**Problem to work on**:
Without the pictures, set down every line of the data exactly.

Records excerpted from a collection:
* * *
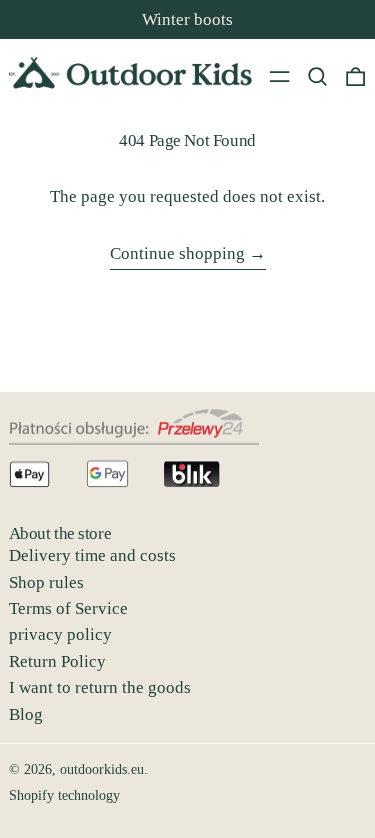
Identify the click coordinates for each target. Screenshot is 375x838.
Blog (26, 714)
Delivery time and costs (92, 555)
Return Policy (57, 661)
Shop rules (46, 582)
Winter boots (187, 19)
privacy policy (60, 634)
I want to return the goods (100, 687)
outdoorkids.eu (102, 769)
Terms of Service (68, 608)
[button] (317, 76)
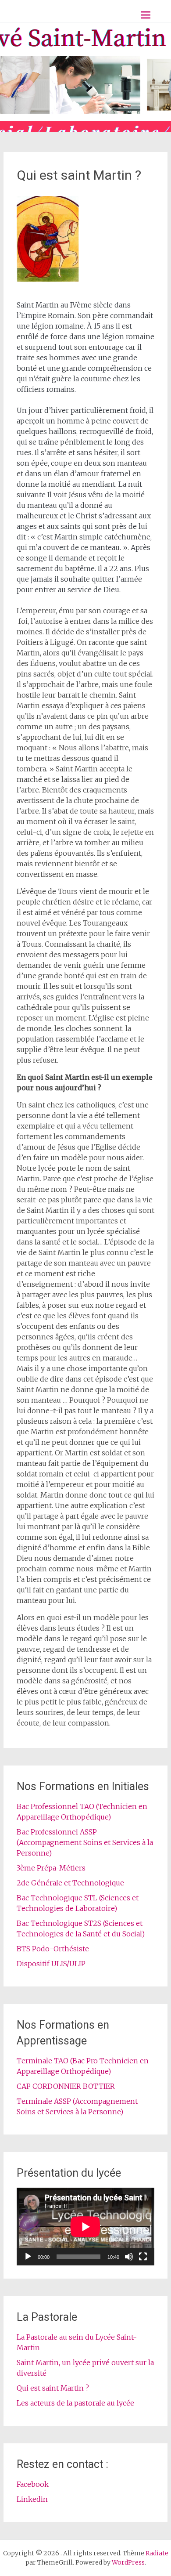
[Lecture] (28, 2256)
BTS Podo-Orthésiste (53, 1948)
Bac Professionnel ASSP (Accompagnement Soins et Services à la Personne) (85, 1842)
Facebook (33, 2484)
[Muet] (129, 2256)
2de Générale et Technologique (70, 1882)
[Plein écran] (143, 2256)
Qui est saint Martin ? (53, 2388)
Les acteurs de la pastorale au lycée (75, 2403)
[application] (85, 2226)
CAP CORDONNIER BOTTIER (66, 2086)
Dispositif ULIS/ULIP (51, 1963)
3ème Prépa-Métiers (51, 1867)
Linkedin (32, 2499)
* * *
**Result of this task**:
Identify the click coordinates for each target. Screenshot is 375x838.
Blog (26, 714)
Delivery time and costs (92, 555)
Return Policy (57, 661)
Shop rules (46, 582)
Winter boots (187, 19)
privacy policy (60, 634)
I want to return the goods (100, 687)
outdoorkids.eu (102, 769)
Terms of Service (68, 608)
[button] (317, 76)
[Lecture] (28, 2256)
BTS Podo-Orthésiste (53, 1948)
Bac Professionnel ASSP (Accompagnement Soins et Services à la Personne) (85, 1842)
Facebook (33, 2484)
[Muet] (129, 2256)
2de Générale et Technologique (70, 1882)
[Plein écran] (143, 2256)
Qui est saint Martin ? (53, 2388)
Les acteurs de la pastorale au lycée (75, 2403)
[application] (85, 2226)
CAP CORDONNIER BOTTIER (66, 2086)
Dispositif ULIS/ULIP (51, 1963)
3ème Prépa-Métiers (51, 1867)
Linkedin (32, 2499)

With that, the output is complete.